In recent weeks, in one event after another, diverse groups of Hong Kong citizens - whether responding to rallying cries in the blogosphere or fighting for diminishing resources - have staged mass protests to vent their anger at what they perceive as encroachment by mainland Chinese on their rights and benefits.

Just before the Lunar New Year, there was the pitiable sight of hundreds of pregnant local women marching in the rain to the new government complex at Tamar to demonstrate their anger at the shortage of medical and health care services for local mothers-to-be, as a result of competition from mainland women.

Their protest was followed by a smaller-scale one staged by the mainland wives of Hong Kong husbands, who are denied public hospital services at affordable prices even though they have a much stronger connection with Hong Kong than mainland visitors giving birth here.

A more unusual protest was the picket lines formed spontaneously by throngs of Hong Kong residents outside the Dolce & Gabbana store on Canton Road, the high-end shopping area in Tsim Sha Tsui which has become the Mecca of mainland tourists with a seemingly insatiable hunger for luxury goods.

D&G touched a raw nerve with Hong Kong people by banning locals from taking pictures of their fancy garments on display.

In an even more disconcerting turn of events, videos showing altercations between Hong Kong citizens and mainland tourists eating in a MTR train, against the rules, sparked a no-holds-barred condemnation by Kong Qingdong, a professor of Peking University, who said that 'many Hong Kong people are bastards, dogs and thieves' and 'the running dogs of the British'.

It is not clear to what extent Kong's views are representative of broad sentiments towards Hong Kong on the mainland.
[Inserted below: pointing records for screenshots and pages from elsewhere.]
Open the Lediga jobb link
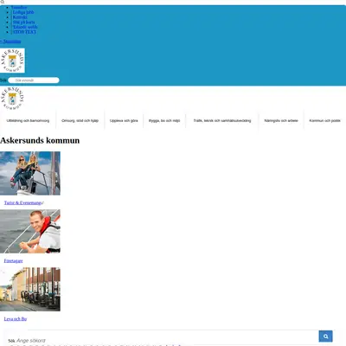Viewport: 346px width, 346px height. (x=23, y=12)
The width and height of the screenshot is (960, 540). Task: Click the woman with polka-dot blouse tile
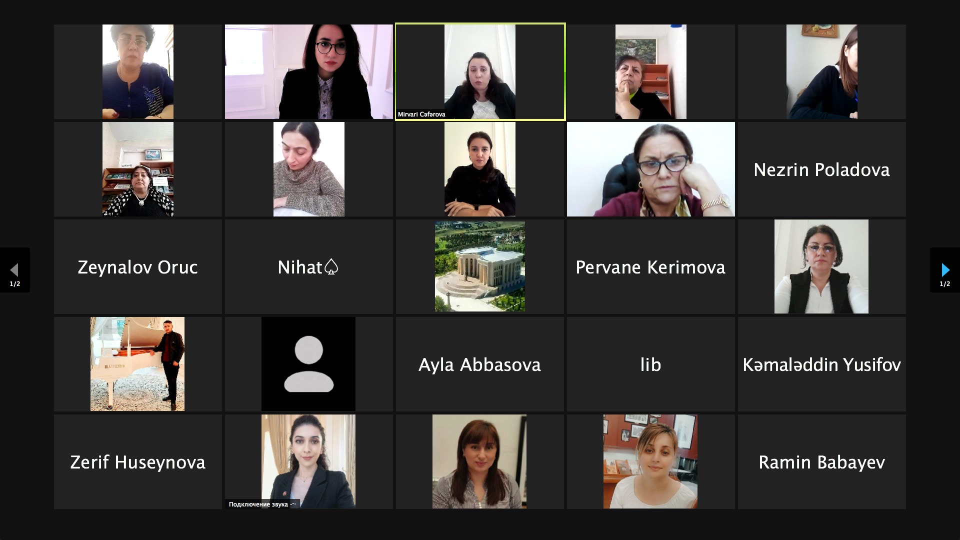(138, 169)
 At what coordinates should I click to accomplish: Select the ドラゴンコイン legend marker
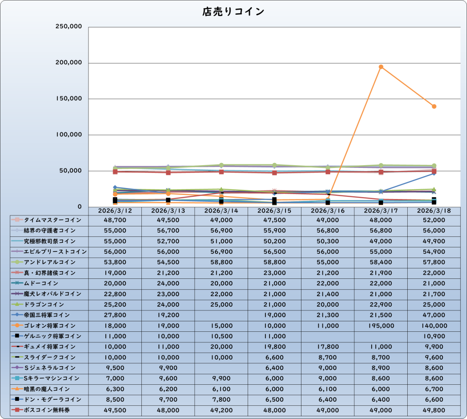17,304
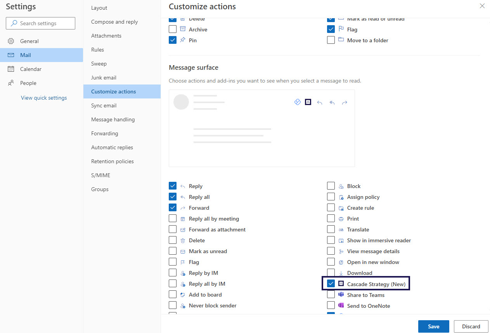Screen dimensions: 490x333
Task: Click the Forward arrow icon in message preview
Action: (x=345, y=102)
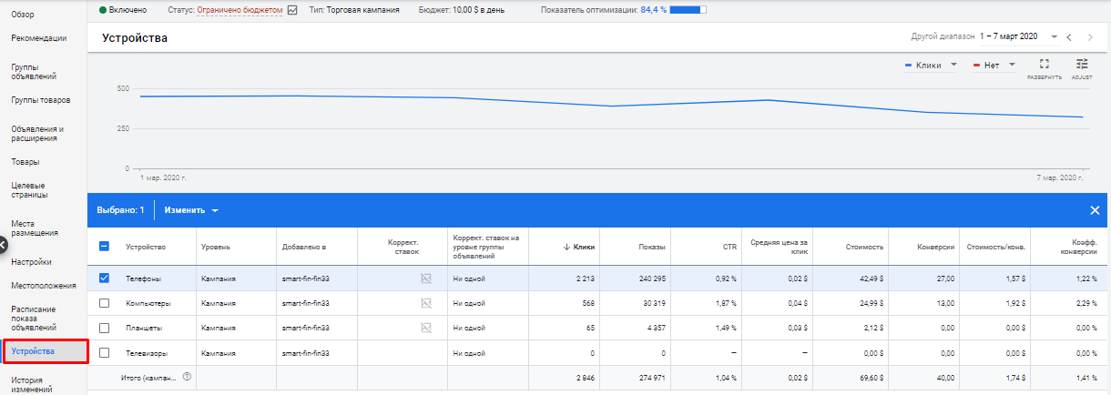Click the budget status chart icon

click(x=291, y=10)
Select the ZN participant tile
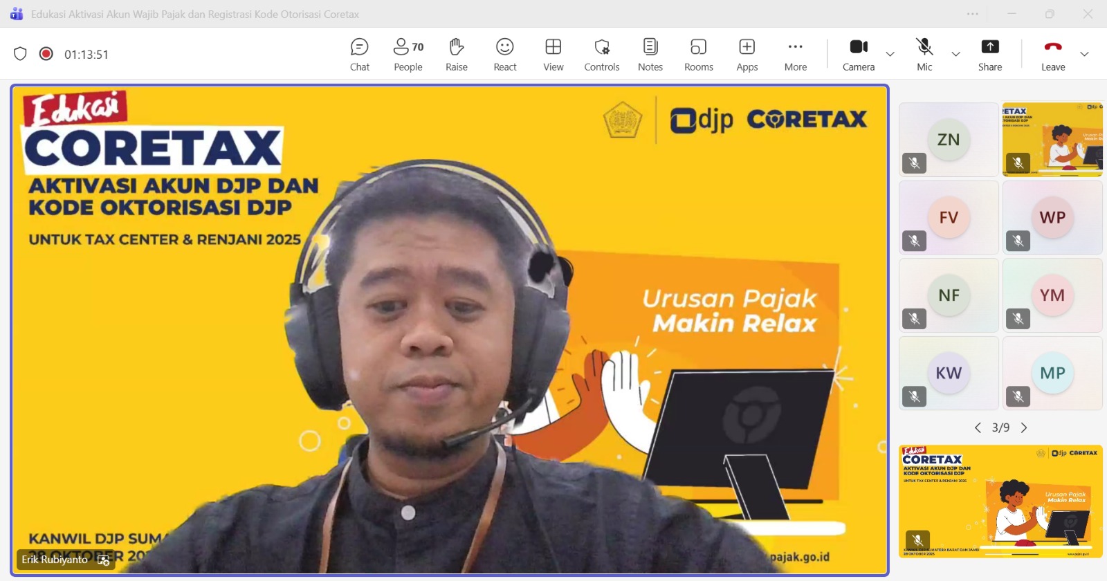The width and height of the screenshot is (1107, 581). (949, 140)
But, not surprisingly, Kong's vituperative outburst unleashed a war of words in the blogosphere, and another protest at the central government's liaison office in Hong Kong, the constant reminder of Beijing's power and sovereignty over Hong Kong.

If mainland Chinese and their far less numerous Hong Kong cousins appear to be on a collision course, the reasons are not hard to surmise.

On a practical level, the onslaught of pregnant mainlanders seeking the right of abode for their children - with all that this implies in terms of competition for hospital beds, maternity and child-care services, school places and housing in residential areas with good schools - has undeniably perturbed the delicate balance between the supply and demand of scarce resources in a city well known for its lack of space.

Yet the problem runs deeper than the competition for resources, which on its own would pose a critical threat to the continued survival of any society. The problem is a much more fundamental one, connected to the competing values, priorities, habits and practices of different factions or groups within a society.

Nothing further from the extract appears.